Dead at the age of 56 after years of fighting breast cancer, Angelina Jolie’s mother never had the chance to meet five of Jolie’s six children. In an attempt to avoid a similar fate, in February the Oscar-winning actress underwent a preventive double mastectomy.
“I have always told [my children] not to worry, but the truth is I carry a ‘faulty’ gene, BRCA1, which sharply increases my risk of developing breast cancer and ovarian cancer,” the actress, 37, wrote in Tuesday’s New York Times.
The BRCA1 mutation, especially common in Jewish women, puts Jolie at an 87 percent risk of breast cancer and a 50 percent risk of ovarian cancer.
As Jolie points out, Breast cancer kills 458,000 people each year, according to the World Health Organization. It is estimated that one in 300 to one in 500 women carry a BRCA 1 or BRCA 2 gene mutation,
In the piece she describes the surgery, emphasizing her relatively quick recovery. She also gives a shout out to partner and fiance Brad Pitt, who was loving and supportive throughout her three months of treatment.
Kudos to the typically private Jolie, who writes that she has chosen to share her story in order to help other women.
“There are many women who do not know that they might be living under the shadown of cancer. It is my hope that they, too, will be able to get gene tested.”

### Task requirements
Copy out the entire article on Angelina Jolie's preventive double mastectomy, word for word. The rows that come after this article have no part in the work.

### Record set
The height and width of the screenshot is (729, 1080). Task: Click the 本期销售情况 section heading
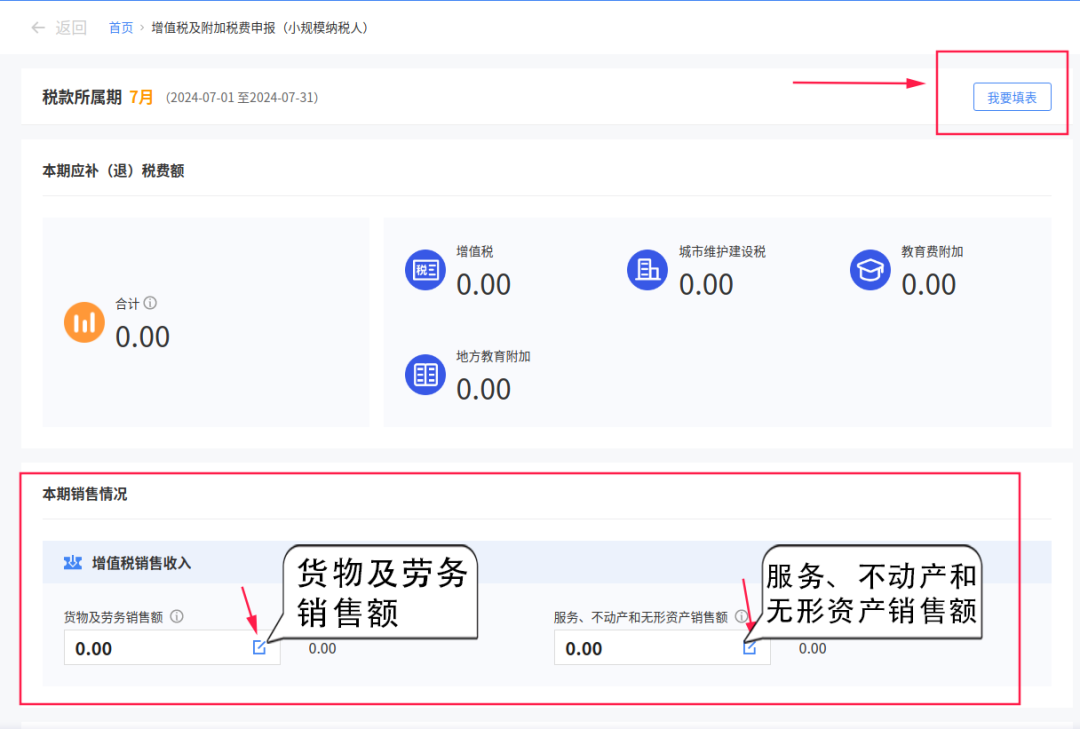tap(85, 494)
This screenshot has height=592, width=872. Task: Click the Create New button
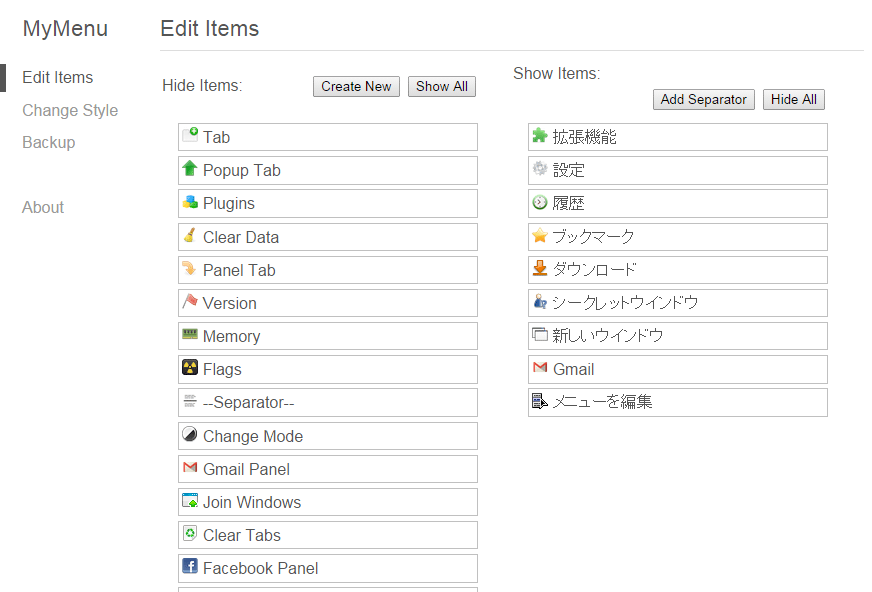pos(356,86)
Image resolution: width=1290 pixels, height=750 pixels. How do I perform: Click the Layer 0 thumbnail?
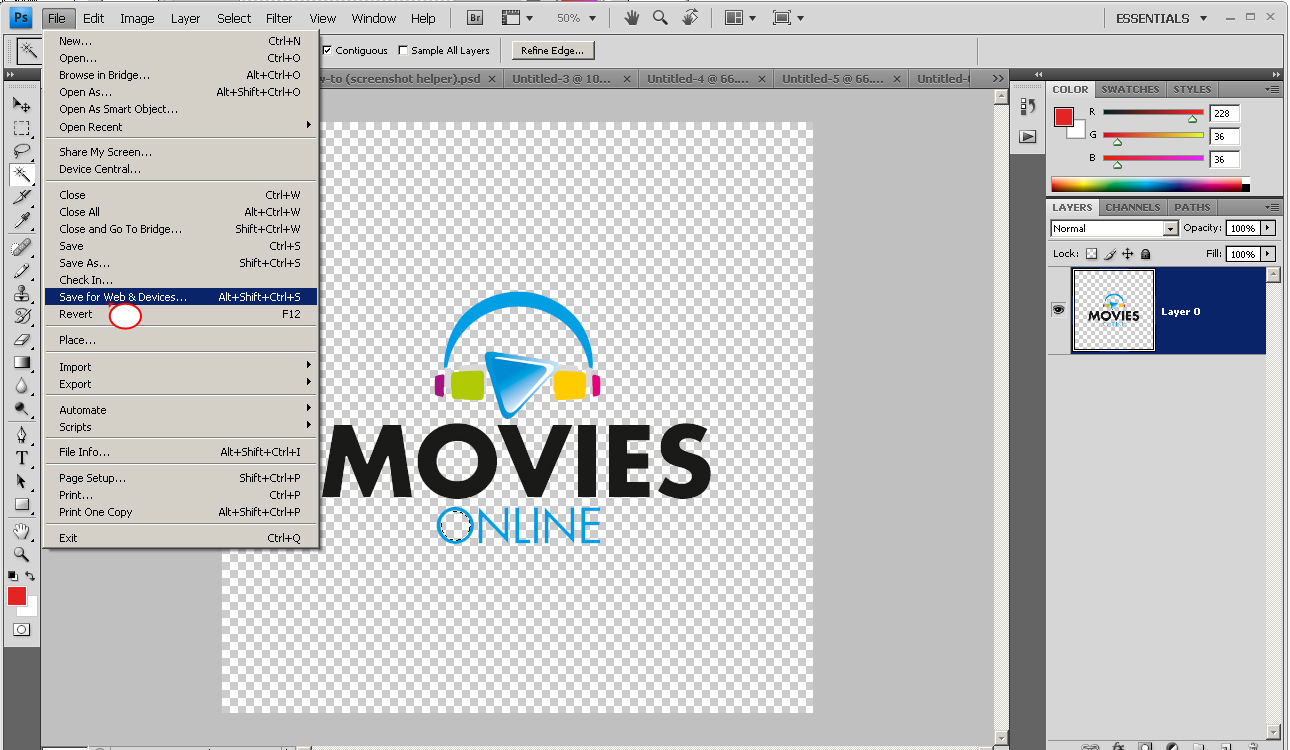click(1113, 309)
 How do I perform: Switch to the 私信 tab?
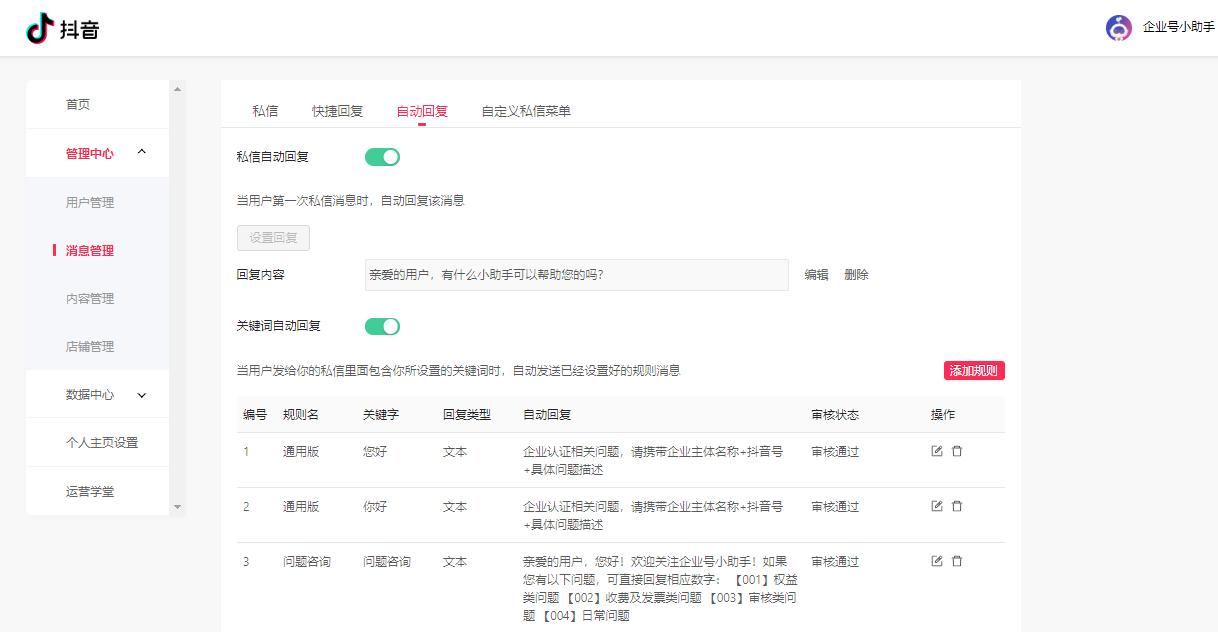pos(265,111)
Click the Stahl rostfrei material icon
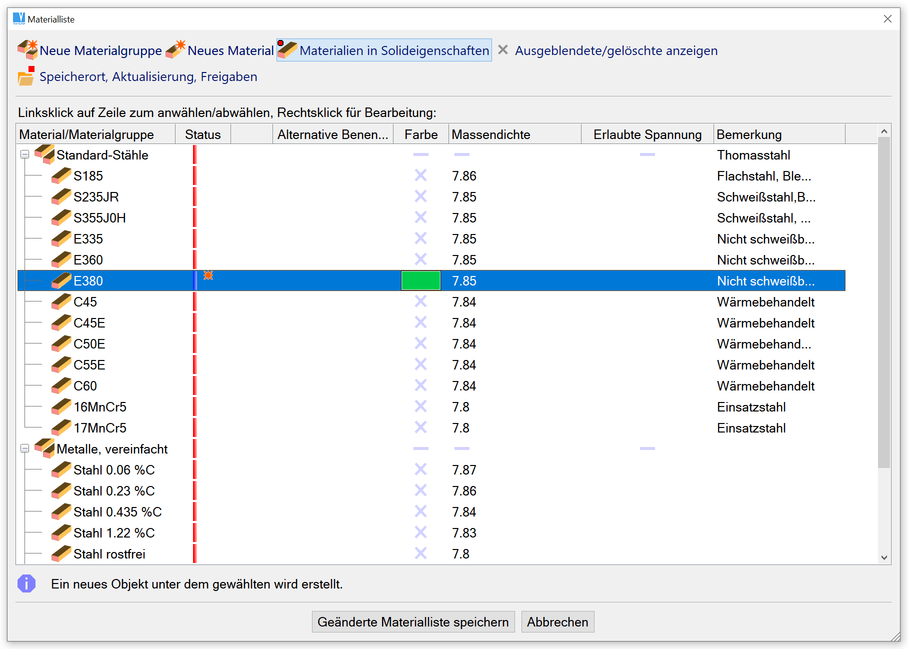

### Output of the exercise
Dead at the age of 56 after years of fighting breast cancer, Angelina Jolie’s mother never had the chance to meet five of Jolie’s six children. In an attempt to avoid a similar fate, in February the Oscar-winning actress underwent a preventive double mastectomy.
“I have always told [my children] not to worry, but the truth is I carry a ‘faulty’ gene, BRCA1, which sharply increases my risk of developing breast cancer and ovarian cancer,” the actress, 37, wrote in Tuesday’s New York Times.
The BRCA1 mutation, especially common in Jewish women, puts Jolie at an 87 percent risk of breast cancer and a 50 percent risk of ovarian cancer.
As Jolie points out, Breast cancer kills 458,000 people each year, according to the World Health Organization. It is estimated that one in 300 to one in 500 women carry a BRCA 1 or BRCA 2 gene mutation,
In the piece she describes the surgery, emphasizing her relatively quick recovery. She also gives a shout out to partner and fiance Brad Pitt, who was loving and supportive throughout her three months of treatment.
Kudos to the typically private Jolie, who writes that she has chosen to share her story in order to help other women.
“There are many women who do not know that they might be living under the shadown of cancer. It is my hope that they, too, will be able to get gene tested.”